Start of RECORDS FOR THE EXERCISE

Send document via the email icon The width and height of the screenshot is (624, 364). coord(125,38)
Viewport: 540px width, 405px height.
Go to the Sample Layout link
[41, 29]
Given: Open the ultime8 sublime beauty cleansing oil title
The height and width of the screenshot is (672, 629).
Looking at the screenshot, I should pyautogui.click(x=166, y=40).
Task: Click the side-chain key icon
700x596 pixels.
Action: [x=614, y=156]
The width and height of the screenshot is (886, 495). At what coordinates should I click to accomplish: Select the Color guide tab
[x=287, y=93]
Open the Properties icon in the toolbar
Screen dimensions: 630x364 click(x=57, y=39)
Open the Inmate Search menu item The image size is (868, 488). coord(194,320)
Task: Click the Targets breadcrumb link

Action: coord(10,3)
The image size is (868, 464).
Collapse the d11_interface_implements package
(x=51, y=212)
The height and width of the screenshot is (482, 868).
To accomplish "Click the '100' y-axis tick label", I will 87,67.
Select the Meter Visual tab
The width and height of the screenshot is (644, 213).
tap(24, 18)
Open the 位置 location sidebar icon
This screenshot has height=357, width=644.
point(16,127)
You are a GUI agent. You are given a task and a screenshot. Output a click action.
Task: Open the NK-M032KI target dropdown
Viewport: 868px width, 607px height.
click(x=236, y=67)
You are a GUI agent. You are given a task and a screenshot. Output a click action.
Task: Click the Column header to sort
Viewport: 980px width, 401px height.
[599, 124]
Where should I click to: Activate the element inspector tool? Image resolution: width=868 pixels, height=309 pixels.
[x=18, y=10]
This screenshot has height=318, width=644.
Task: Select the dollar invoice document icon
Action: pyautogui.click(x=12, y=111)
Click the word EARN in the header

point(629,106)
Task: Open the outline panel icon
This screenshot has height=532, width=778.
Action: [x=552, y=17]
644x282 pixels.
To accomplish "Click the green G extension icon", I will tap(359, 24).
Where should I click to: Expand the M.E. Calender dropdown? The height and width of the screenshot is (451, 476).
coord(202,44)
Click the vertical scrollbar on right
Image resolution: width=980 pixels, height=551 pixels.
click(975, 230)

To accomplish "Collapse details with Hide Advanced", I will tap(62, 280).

End of RECORDS FOR THE EXERCISE

Every line above that includes the string "size" needs to be copied.

Open the Inmate Search menu item The image size is (868, 488). coord(194,320)
The image size is (868, 464).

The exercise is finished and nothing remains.